All of lore.kernel.org
 help / color / mirror / Atom feed
From: Haggai Eran <haggaie@mellanox.com>
To: Stephen Bates <Stephen.Bates@pmcs.com>,
	Sagi Grimberg <sagig@dev.mellanox.co.il>,
	Jason Gunthorpe <jgunthorpe@obsidianresearch.com>,
	Christoph Hellwig <hch@infradead.org>,
	"'Logan Gunthorpe' (logang@deltatee.com)" <logang@deltatee.com>
Cc: Artemy Kovalyov <artemyko@mellanox.com>,
	"dledford@redhat.com" <dledford@redhat.com>,
	"linux-rdma@vger.kernel.org" <linux-rdma@vger.kernel.org>,
	"linux-mm@kvack.org" <linux-mm@kvack.org>,
	Leon Romanovsky <leonro@mellanox.com>,
	"sagig@mellanox.com" <sagig@mellanox.com>
Subject: Re: [RFC 0/7] Peer-direct memory
Date: Sun, 21 Feb 2016 11:06:27 +0200	[thread overview]
Message-ID: <56C97E13.9090101@mellanox.com> (raw)
In-Reply-To: <36F6EBABA23FEF4391AF72944D228901EB70C102@BBYEXM01.pmc-sierra.internal>

On 18/02/2016 16:44, Stephen Bates wrote:
> Sagi
> 
>> CC'ing sbates who played with this stuff at some point...
> 
> Thanks for inviting me to this party Sagi ;-). Here are some comments and responses based on our experiences. Apologies in advance for the list format:
> 
> 1. As it stands in 4.5-rc4 devm_memremap_pages will not work with iomem. Myself and  (mostly) Logan (cc'ed here) developed the ability to do that in an out of tree patch for memremap.c. We also developed a simple example driver for a PCIe device that exposes DRAM on the card via a BAR. We used this code to provide some feedback to Dan (e.g.  [1]-[3]). At this time we are preparing an RFC to extend devm_memremap_pages for IO memory and we hope to have that ready soon but there is no guarantee our approach is acceptable to the community. My hope is that it will be a good starting point for moving forward...
I'd be happy to see your RFC when you are ready. I see in the thread 
of [3] that you are using write-combining. Do you think your patchset 
will also be suitable for uncachable memory?
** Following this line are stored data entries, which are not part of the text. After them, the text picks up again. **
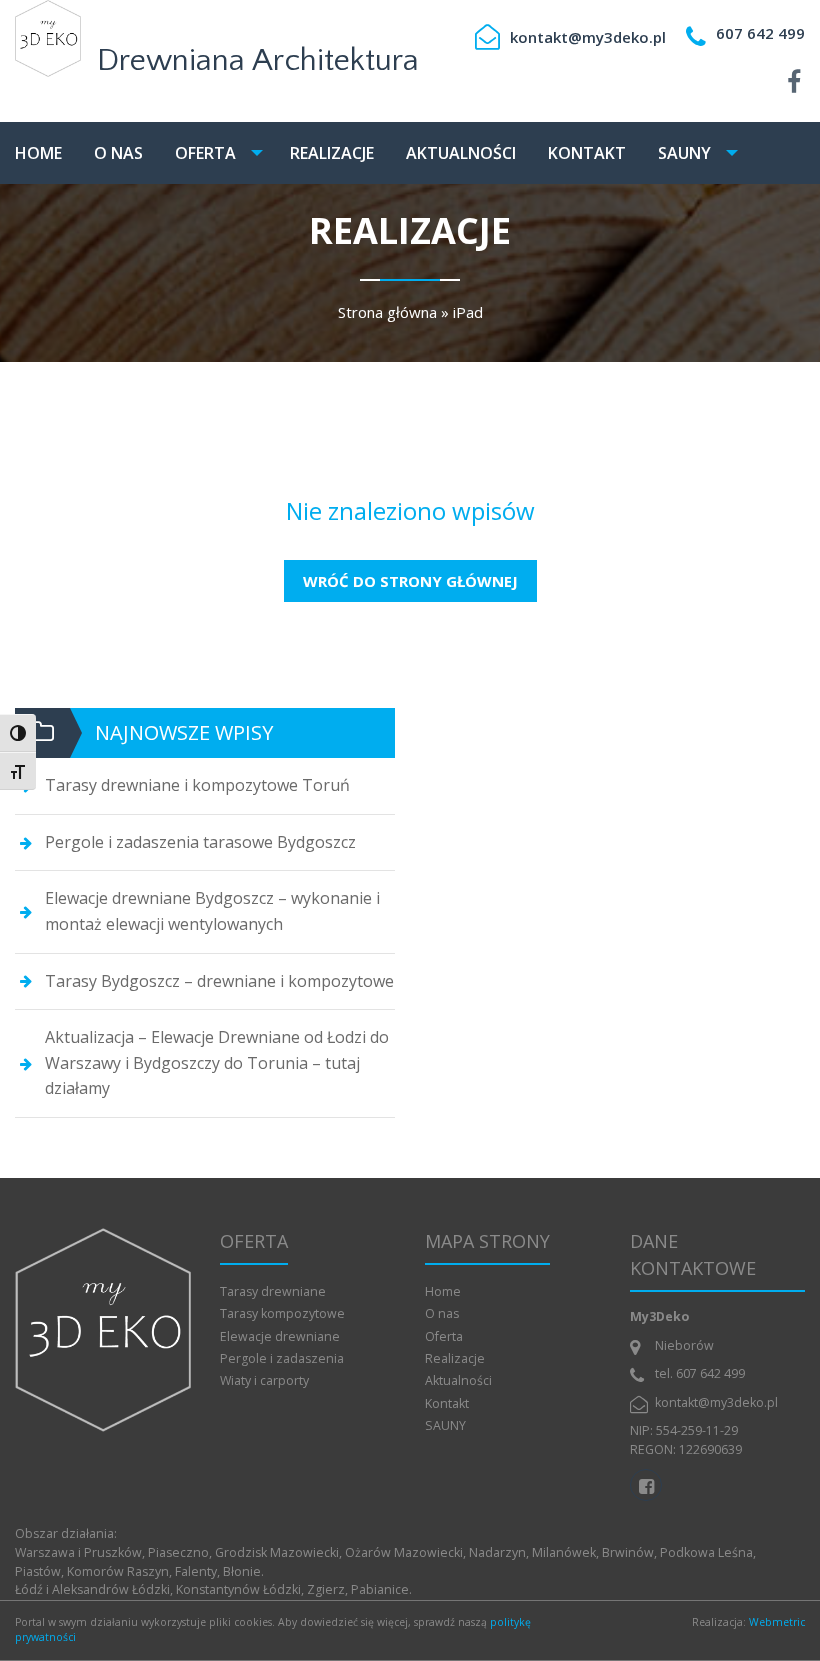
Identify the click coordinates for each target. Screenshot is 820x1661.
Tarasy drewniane (273, 1291)
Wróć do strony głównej (410, 581)
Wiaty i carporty (264, 1380)
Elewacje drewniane (280, 1336)
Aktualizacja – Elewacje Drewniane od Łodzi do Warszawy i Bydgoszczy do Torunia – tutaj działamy (217, 1062)
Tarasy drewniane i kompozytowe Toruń (197, 785)
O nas (118, 153)
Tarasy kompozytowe (282, 1313)
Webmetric (777, 1622)
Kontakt (587, 153)
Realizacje (332, 153)
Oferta (205, 153)
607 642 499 (760, 33)
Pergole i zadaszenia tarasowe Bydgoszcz (200, 842)
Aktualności (461, 153)
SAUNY (684, 153)
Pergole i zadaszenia (282, 1358)
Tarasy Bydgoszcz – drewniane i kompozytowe (219, 981)
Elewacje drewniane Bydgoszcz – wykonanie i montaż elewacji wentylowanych (212, 911)
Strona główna (387, 312)
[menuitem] (45, 153)
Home (38, 153)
> 2. The two good things about Peer-Direct are that is works and it is here today. That said, I do think an approach based on ZONE_DEVICE is more general and a preferred way to allow IO devices to communicate with each other. The question is can we find such an approach that is acceptable to the community? As noted in point 1 I hope the coming RFC will initiate a discussion. I have also requested attendance at LSF/MM to discuss this topic (among others). 
> 
> 3. As of now the section alignment requirement is somewhat relaxed. I quote from [4]. 
> 
> "I could loosen the restriction a bit to allow one unaligned mapping
> per section.  However, if another mapping request came along that
> tried to map a free part of the section it would fail because the code
> depends on a  "1 dev_pagemap per section" relationship.  Seems an ok
> compromise to me..."
> 
> This is implemented in 4.5-rc4 (see memremap.c line 315).

I don't think that's enough for our purposes. We have devices with 
rather small BARs (32MB) and multiple PFs that all need to expose their 
BAR to peer to peer access. One can expect these PFs will be assigned 
adjacent addresses and they will break the "one dev_pagemap per 
section" rule.

> 4. The out of tree patch we did allows one to register the device memory as IO memory. However, we were only concerned with DRAM exposed on the BAR and so were not affected by the "i/o side effects" issues. Someone would need to think about how this applies to IOMEM that does have side-effects when accessed.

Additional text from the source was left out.